§ **TASK INSTRUCTIONS**
1. What name does the self-attention excerpt give the Python class it defines?
2. Please print the part of the self-attention excerpt starting with "Also, recall that" and going on through "regular vector addition.", with no changes.

§ **DOCUMENT SEGMENT**
Also, recall that a particular context vector is obtained by scaling the original input vectors by the attention weights, then adding them up so that it is a regular vector addition.

In [15]:
# Calculate the context vector matrix for all tokens at once
context_vectors = attention_weights @ values
print(context_vectors)

tensor([[-0.0617, -0.5368],
        [-0.0702, -0.5428],
        [-0.0700, -0.5419],
        [-0.0666, -0.5399],
        [-0.0648, -0.5218],
        [-0.0678, -0.5489]])


## Self-attention class

We will now implement a Python class to calculate self-attention.

In [16]:
import torch.nn as nn

class SelfAttentionV1(nn.Module):
    # Initialize the object with the number of input and output dimensions
    def __init__(self, dimension_inputs, dimension_outputs):
        super().__init__()
        # Initialize the matrices
        self.W_q = nn.Parameter(torch.randn(dimension_inputs, dimension_outputs), requires_grad=False)
        self.W_k = nn.Parameter(torch.randn(dimension_inputs, dimension_outputs), requires_grad=False)

[Interface element records]
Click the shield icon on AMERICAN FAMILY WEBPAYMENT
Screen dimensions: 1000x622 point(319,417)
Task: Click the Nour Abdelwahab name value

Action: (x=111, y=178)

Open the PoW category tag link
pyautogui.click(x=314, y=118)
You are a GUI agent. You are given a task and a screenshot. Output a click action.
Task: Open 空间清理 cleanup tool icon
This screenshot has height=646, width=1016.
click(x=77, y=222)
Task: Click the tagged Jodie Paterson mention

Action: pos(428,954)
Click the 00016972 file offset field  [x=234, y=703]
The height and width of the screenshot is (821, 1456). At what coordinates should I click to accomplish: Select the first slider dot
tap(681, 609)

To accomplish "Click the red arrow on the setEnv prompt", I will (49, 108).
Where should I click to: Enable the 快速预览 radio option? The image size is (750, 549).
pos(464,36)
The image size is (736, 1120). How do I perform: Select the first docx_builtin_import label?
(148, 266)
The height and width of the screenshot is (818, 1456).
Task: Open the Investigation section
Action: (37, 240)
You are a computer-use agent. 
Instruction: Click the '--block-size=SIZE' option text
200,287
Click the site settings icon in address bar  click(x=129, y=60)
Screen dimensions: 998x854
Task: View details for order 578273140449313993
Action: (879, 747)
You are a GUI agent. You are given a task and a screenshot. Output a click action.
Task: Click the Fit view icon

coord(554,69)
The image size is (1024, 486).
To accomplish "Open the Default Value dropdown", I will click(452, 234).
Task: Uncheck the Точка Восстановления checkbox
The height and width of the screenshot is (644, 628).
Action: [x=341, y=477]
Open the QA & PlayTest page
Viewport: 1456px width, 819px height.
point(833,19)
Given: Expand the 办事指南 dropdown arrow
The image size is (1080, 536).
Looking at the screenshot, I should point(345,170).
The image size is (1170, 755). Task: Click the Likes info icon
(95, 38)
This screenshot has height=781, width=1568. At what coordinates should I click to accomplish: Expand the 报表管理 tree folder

§ **RESPONSE LIST**
1. SelfAttentionV1

2.
Also, recall that a particular context vector is obtained by scaling the original input vectors by the attention weights, then adding them up so that it is a regular vector addition.